Ma dentro questa macchina mediale così complessa e stratificata, l’intuizione principale di Martone consiste nell’avvicendare il piano finzionale del teatro con quello mimetico e cinematografico, utilizzando il dispositivo del film d’opera col fine paradossale di far emergere l’evenemenzialità teatrale. Martone ricuce in un sol colpo una cesura interna a tutta la tradizione operistica novecentesca, nella maniera in cui inserisce il regime della rappresentazione in quello della narrazione filmica per esaltare dialetticamente il livello della pura performance teatrale e musicale. Si tratta di un modo estremamente originale per risolvere una contraddizione che, da sempre, il film d’opera aveva mostrato in tutta la sua evidenza, ovvero che l’azione cantata è per sua natura la resa oggettiva della finzione drammatica. Il paradosso su cui si basa tutta la tradizione del film d’opera è cioè quello di rendere realistica un’azione anti-realistica per statuto, come quella musicale operistica. Nel cortocircuito che Martone sceglie di realizzare (girare un film d’opera realistico utilizzando la scenografia teatrale per celebrare l’esperienza finzionale del teatro) emerge tutta la complessità di una forma il cui limite storico è esistito proprio a partire da questa contraddizione fondativa.
Non a caso, quello di riconsegnare l’opera attraverso un uso cinematografico della macchina teatrale e musicale era stato il grande sogno inseguito da Joseph Losey (Don Giovanni, 1979) e Ingmar Begman (Die Zauberflöte, 1975). Anche la straordinaria fuga in avanti rappresentata dalle opere parallele di Carmine Gallone (Avanti a lui tremava tutta Roma, 1946; Carmen di Trastevere, 1962) intendeva in definitiva risolvere questa contraddizione sostituendo integralmente il dispositivo teatrale con uno cinematografico del tutto nuovo e originale. O ancora nelle opere dal vivo di Marco Bellocchio (Rigoletto a Mantova, 2010) e Giuseppe Patroni Griffi (Tosca, 1992), l’Aufhebung consisteva nel ri-mediare l’opera in tempo reale nei suoi luoghi d’origine.
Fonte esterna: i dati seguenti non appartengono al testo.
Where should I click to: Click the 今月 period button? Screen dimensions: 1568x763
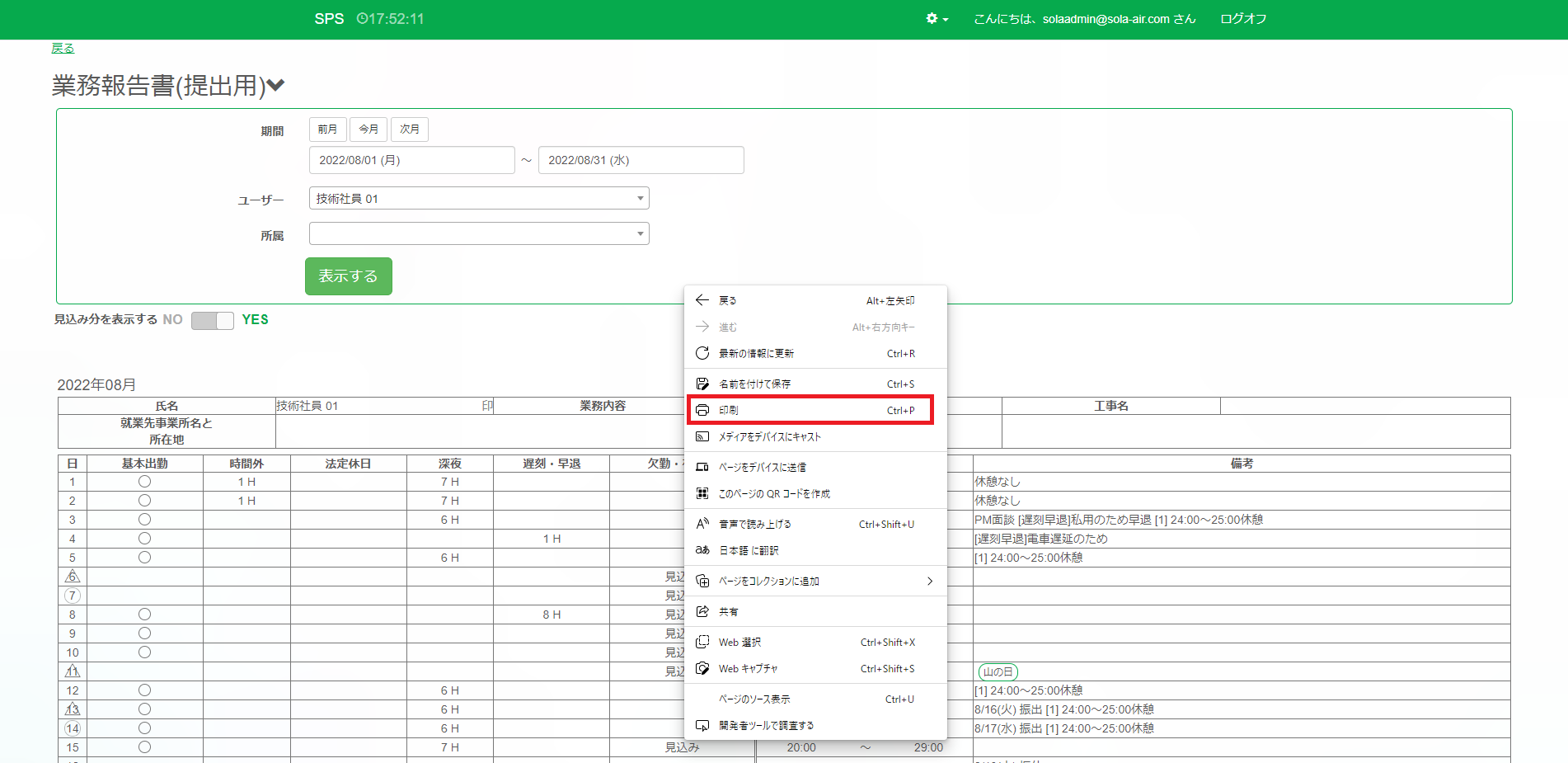[369, 130]
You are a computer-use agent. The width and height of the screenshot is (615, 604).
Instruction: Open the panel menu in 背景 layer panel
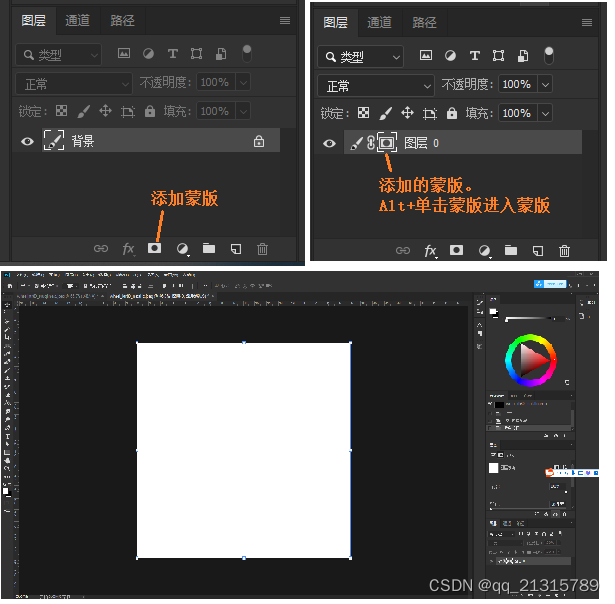[285, 20]
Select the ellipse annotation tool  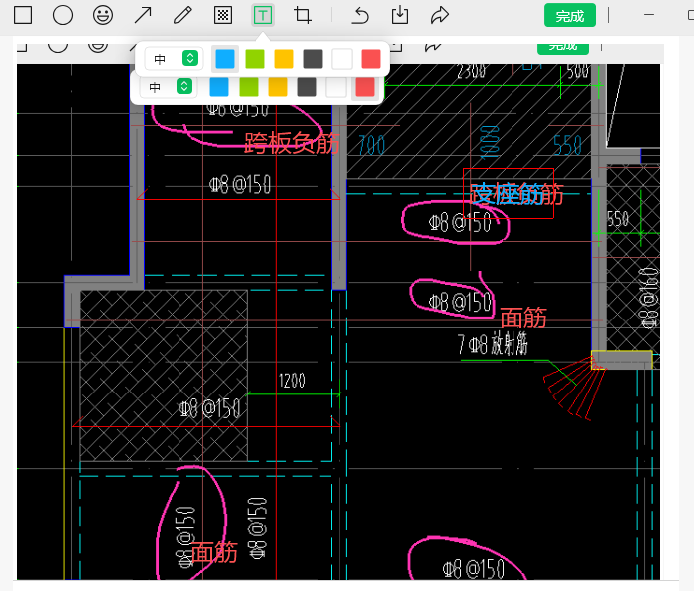63,15
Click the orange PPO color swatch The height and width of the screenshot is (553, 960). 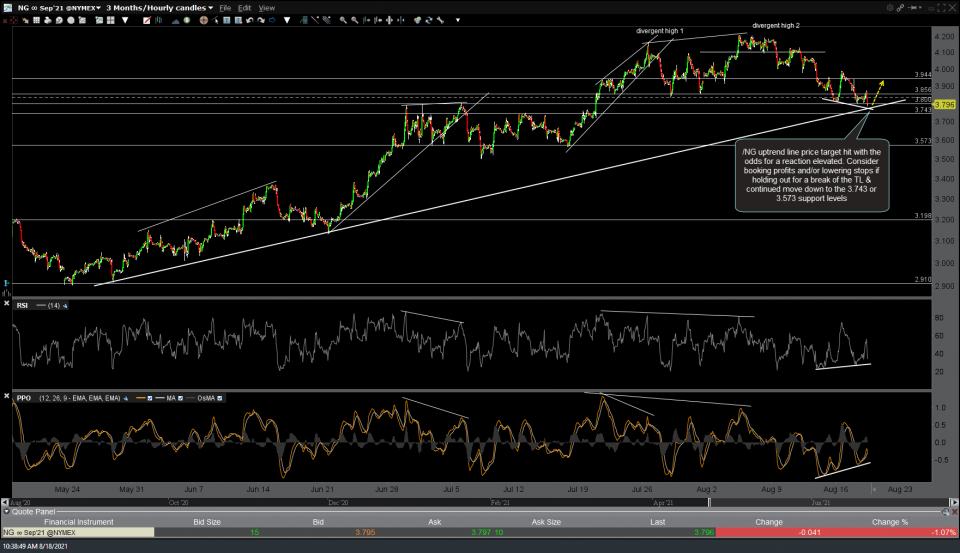point(140,398)
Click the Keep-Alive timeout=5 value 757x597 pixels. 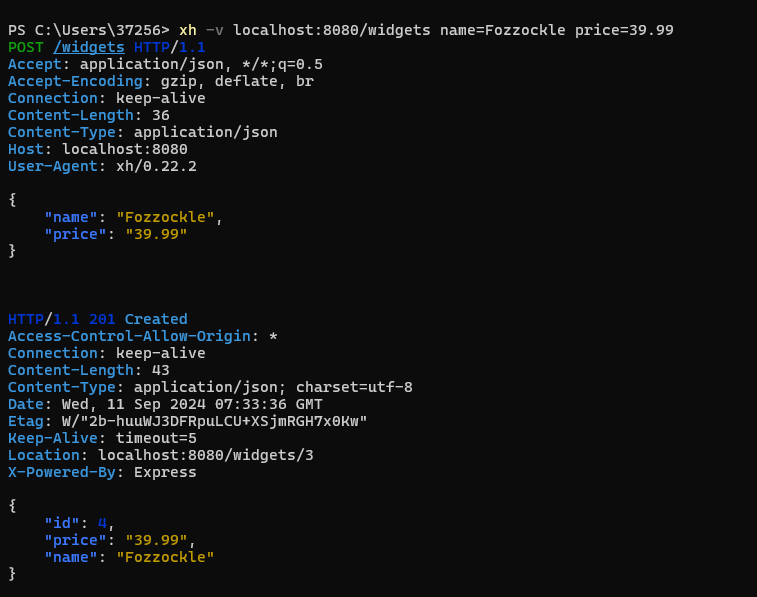(156, 438)

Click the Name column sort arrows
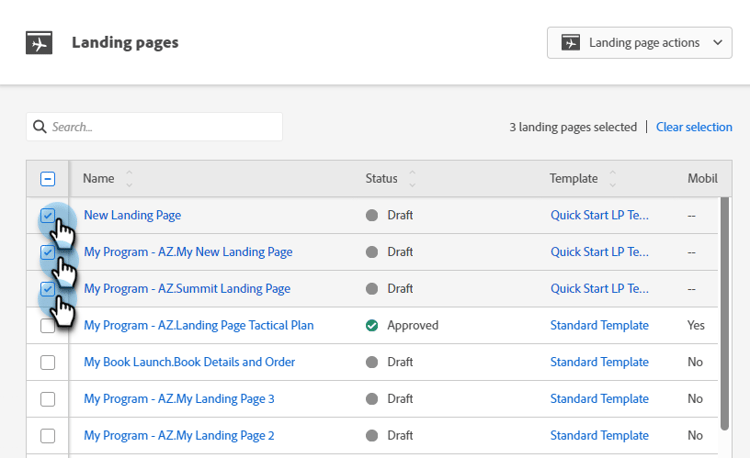(129, 179)

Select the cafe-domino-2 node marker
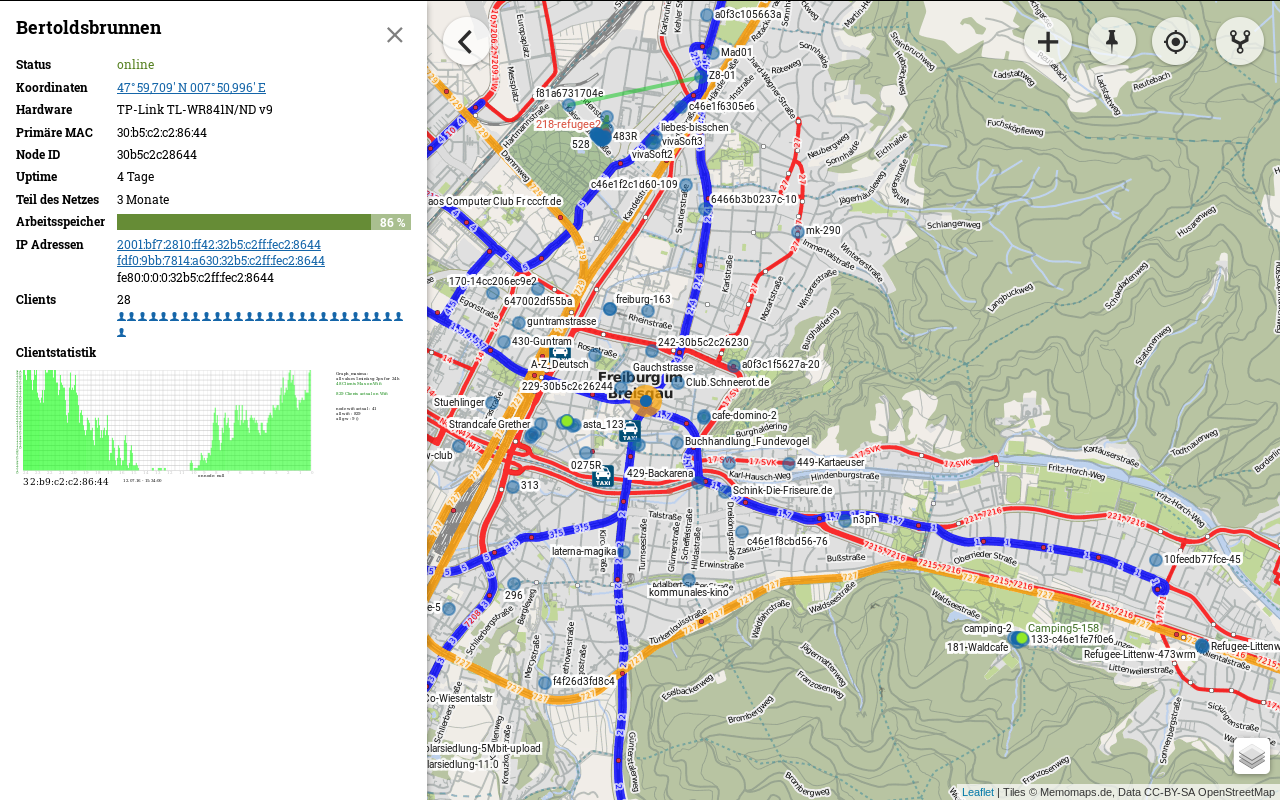pos(704,416)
Ciò a cui nessuno di loro aveva pensato però, perché non alla prese con i limiti del presente pandemico, era di utilizzare il teatro come set cinematografico e costruire uno spettacolo per immagini, riannodando la mimesis con la finzione per realizzare, come ultimo paradosso, un’opera filmica e teatrale allo stesso tempo.
Lo ha intuito in modo geniale Martone, cogliendo un limite tragico della nostra epoca e trasformandolo in un elemento di forza. È un punto di partenza su cui è possibile continuare a lavorare, anche in un futuro di libertà. Ma è importante che oggi, nel 2021, l’unico contributo realmente significativo alla ricerca teatrale (e cinematografica) contemporanea provenga dall’Italia.
La traviata. Regia e scene: Mario Martone; direzione: Daniele Gatti; musica: Giuseppe Verdi; Maestro del coro: Roberto Gabbiani; costumi: Anna Biagiotti; fotografia: Pasquale Mari; interpreti: Lisette Oropesa, Anastasia Boldyreva, Angela Schisano, Saimir Pirgu, Roberto Frontali, Rodrigo Ortiz; durata: 125′.